The globe-shaped flower heads are about 3 cm in diameter, sit on a stalk of 1.5–3 cm long, with three to six together near the end of the branches. Each flower head is subtended by an involucre consisting of ovate bracts with a pointy tip of .75–1 cm that are cartilaginous, thickly covered with densely matted woolly hairs and with a tuft of very short straight hairs at the tip, tightly overlapping, pressed against the underside of the flower head. The common base of the flowers in the same head is somewhat variable in shape, skewed cone-shaped to
egg-shaped, 5–8 mm long, and about 5 mm wide.

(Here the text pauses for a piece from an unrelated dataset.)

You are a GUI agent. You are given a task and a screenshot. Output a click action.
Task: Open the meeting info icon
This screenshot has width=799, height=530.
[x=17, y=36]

The bracts subtending the individual flower are egg-shaped, about 7 mm long and 2.5–3 mm wide, the tips thickened and ending abruptly in a short sharp point, and thickly covered with densely matted woolly hairs. The 4-merous perianth is 1.25–1.5 cm long, straight, and cylinder-shaped while still in the bud, the outside initially yellow but later becoming pink, while on the inside a deep crimson color develops. The lower part where the lobes remain merged when the flower has opened (called tube) is up to 8 mm long, hairless near the base and with very fine powdery hairs where it changes in the middle part (or claws) where the perianth is split lengthwise. These claws are all equally coiled back when the flower has opened, with the outer surface sparsely shaggy-haired. The upper part (or limbs), which enclosed the pollen presenter in the bud consists of four lance-shaped lobes of about 2 mm long, which carry a few stiff hairs. From the perianth emerges a straight or slightly incurved style of about 2 cm (0.8 in) long, tapering in the upper part. The thickened part at the tip of the style called pollen presenter is about 1 mm (0.04 in) long, egg- to hoof-shaped with a groove across its very tip. It is difficult to distinguish where the ovary changes in the style. It is powdery hairy and is subtended by four pointy, line- to thread-shaped scales of 3–4 mm (0.12–0.16 in) long.

== Taxonomy ==
As far as known, Dr. John Muir, a medical doctor and amateur plantsman that lived in Riversdale was the first to collect a specimen of the Riversdale pincushion in 1909. The collected specimen however only had very young buds, and a mistake must have been made in noting its location, namely Stilbaai. In 1938, a specimen was obtained from a hotel in Riversdale by Mr. L. Guthrie. Early 1974, Mr. J.H. Winter, at the time curator at Kirstenbosch National Botanical Garden stumbled on a population on the flanks of a remote peak on Langkloof Farm in the Langeberg Mountains near Riversdale. John Patrick Rourke made a second collection of this population in late 1974. In 1979, he described the species and named it Leucospermum winteri. L. winteri has been assigned to the section Diastelloidea. The species has been named winteri in honor of J. Winter.

== Conservation ==
The Riversdale pincushion is considered near threatened, because the approximately ten subpopulations that occur within an area 68 sqkm are stable, but potentially at risk due to afforestation and invasive species.